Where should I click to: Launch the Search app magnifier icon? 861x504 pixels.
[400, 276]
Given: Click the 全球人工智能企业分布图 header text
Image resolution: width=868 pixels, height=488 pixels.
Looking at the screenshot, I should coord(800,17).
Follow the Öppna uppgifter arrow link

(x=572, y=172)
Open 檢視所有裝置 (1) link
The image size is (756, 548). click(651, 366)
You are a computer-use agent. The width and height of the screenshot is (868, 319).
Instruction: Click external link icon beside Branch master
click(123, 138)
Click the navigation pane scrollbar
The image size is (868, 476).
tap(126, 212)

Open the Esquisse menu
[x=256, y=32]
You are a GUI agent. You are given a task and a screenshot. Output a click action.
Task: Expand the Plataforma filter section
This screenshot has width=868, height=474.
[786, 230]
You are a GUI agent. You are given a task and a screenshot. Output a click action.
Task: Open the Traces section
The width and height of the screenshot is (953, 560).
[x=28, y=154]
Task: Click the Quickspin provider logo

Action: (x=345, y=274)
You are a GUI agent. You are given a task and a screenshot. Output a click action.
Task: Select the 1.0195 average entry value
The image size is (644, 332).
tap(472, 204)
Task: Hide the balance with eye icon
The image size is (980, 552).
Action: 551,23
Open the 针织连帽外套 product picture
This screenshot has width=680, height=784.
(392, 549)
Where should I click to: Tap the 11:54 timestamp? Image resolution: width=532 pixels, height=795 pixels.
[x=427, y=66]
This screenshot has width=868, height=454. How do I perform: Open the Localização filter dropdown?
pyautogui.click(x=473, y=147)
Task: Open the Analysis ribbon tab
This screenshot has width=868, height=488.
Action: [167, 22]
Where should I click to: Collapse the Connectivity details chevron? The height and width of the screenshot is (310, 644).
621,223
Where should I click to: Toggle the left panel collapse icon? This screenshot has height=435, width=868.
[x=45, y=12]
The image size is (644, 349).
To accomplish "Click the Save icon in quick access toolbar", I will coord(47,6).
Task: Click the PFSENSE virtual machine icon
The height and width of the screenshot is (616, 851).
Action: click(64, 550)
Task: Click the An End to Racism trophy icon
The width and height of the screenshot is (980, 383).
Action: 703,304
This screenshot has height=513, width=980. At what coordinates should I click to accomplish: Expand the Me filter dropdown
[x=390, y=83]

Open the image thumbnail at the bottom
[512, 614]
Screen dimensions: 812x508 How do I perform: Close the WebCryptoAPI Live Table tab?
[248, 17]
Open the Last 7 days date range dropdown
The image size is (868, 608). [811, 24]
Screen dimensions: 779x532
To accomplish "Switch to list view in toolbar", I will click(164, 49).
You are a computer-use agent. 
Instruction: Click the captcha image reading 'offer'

#### Work to be completed:
Copy each entry exactly, leaving every line as it is.

#### Result of this task:
Where should I click to: Launch the Search app magnifier icon? 861x504 pixels.
[400, 276]
Given: Click the 全球人工智能企业分布图 header text
Image resolution: width=868 pixels, height=488 pixels.
Looking at the screenshot, I should coord(800,17).
Follow the Öppna uppgifter arrow link

(x=572, y=172)
Open 檢視所有裝置 (1) link
The image size is (756, 548). click(651, 366)
You are a computer-use agent. The width and height of the screenshot is (868, 319).
Instruction: Click external link icon beside Branch master
click(123, 138)
Click the navigation pane scrollbar
The image size is (868, 476).
tap(126, 212)

Open the Esquisse menu
[x=256, y=32]
You are a GUI agent. You are given a task and a screenshot. Output a click action.
Task: Expand the Plataforma filter section
This screenshot has width=868, height=474.
[786, 230]
You are a GUI agent. You are given a task and a screenshot. Output a click action.
Task: Open the Traces section
The width and height of the screenshot is (953, 560).
[x=28, y=154]
Task: Click the Quickspin provider logo

Action: (x=345, y=274)
You are a GUI agent. You are given a task and a screenshot. Output a click action.
Task: Select the 1.0195 average entry value
The image size is (644, 332).
tap(472, 204)
Task: Hide the balance with eye icon
The image size is (980, 552).
Action: 551,23
Open the 针织连帽外套 product picture
This screenshot has width=680, height=784.
(392, 549)
Where should I click to: Tap the 11:54 timestamp? Image resolution: width=532 pixels, height=795 pixels.
[x=427, y=66]
This screenshot has width=868, height=454. How do I perform: Open the Localização filter dropdown?
pyautogui.click(x=473, y=147)
Task: Open the Analysis ribbon tab
This screenshot has width=868, height=488.
Action: [167, 22]
Where should I click to: Collapse the Connectivity details chevron? The height and width of the screenshot is (310, 644).
621,223
Where should I click to: Toggle the left panel collapse icon? This screenshot has height=435, width=868.
[x=45, y=12]
The image size is (644, 349).
To accomplish "Click the Save icon in quick access toolbar", I will coord(47,6).
Task: Click the PFSENSE virtual machine icon
The height and width of the screenshot is (616, 851).
Action: click(64, 550)
Task: Click the An End to Racism trophy icon
The width and height of the screenshot is (980, 383).
Action: 703,304
This screenshot has height=513, width=980. At what coordinates should I click to accomplish: Expand the Me filter dropdown
[x=390, y=83]

Open the image thumbnail at the bottom
[512, 614]
Screen dimensions: 812x508 How do I perform: Close the WebCryptoAPI Live Table tab?
[248, 17]
Open the Last 7 days date range dropdown
The image size is (868, 608). [811, 24]
Screen dimensions: 779x532
To accomplish "Switch to list view in toolbar", I will click(164, 49).
You are a computer-use agent. 
Instruction: Click the captcha image reading 'offer'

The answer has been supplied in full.